RESULTS: After a median follow-up of 32.6 months, the maintenance group experienced fewer relapse events. However, the median progression-free survival (PFS) was similar between groups (36.1 vs. 30.6 months; hazard ratio, 0.78; 95% confidence interval, 0.446). Lenalidomide maintenance significantly improved PFS and overall survival (OS) only among patients who experienced PR after induction. The median duration of lenalidomide maintenance was 18 months; lenalidomide was well tolerated and minimally impacted the quality of life.
CONCLUSIONS: The present study was the first to evaluate lenalidomide maintenance as a frontline treatment among patients with PCNSL, PFS and OS did not improve, although the safety profile was satisfactory.
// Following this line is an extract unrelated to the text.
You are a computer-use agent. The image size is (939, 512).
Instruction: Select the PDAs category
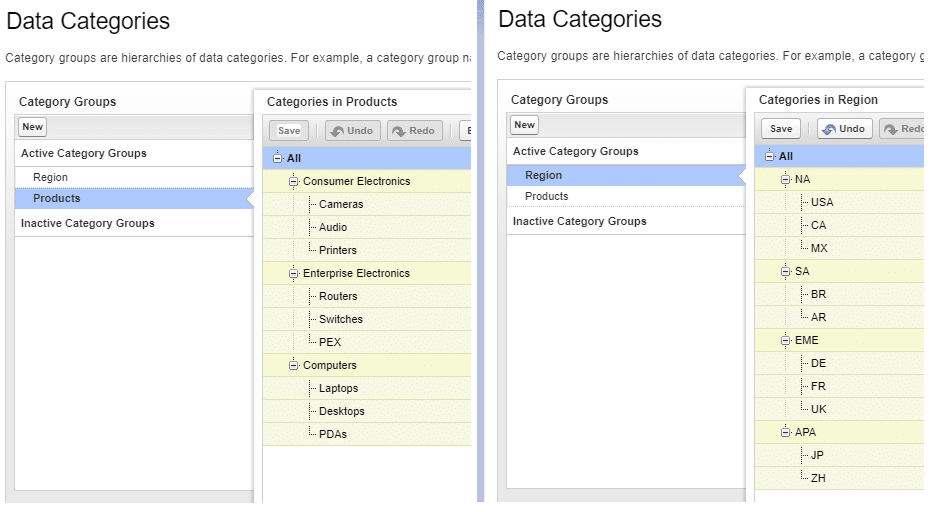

方法:纳入69名在诱导治疗后达到完全缓解或部分缓解(PR)的PCNSL成年患者。患者的中位年龄为58.0岁。维持组(n=35)口服来那度胺(25mg/天),持续21天,每28天一次,共24个月;观察组未接受任何进一步治疗。
结果:中位随访32.6个月后,维持组复发事件较少.然而,组间中位无进展生存期(PFS)相似(36.1vs.30.6个月;危险比,0.78;95%置信区间,0.446)。来那度胺维持治疗仅在诱导后经历PR的患者中显着改善了PFS和总体生存率(OS)。来那度胺维持的中位持续时间为18个月;来那度胺耐受性良好,对生活质量的影响最小。
结论:本研究首次评估来那度胺维持作为PCNSL患者的一线治疗,PFS和OS没有改善,尽管安全性令人满意。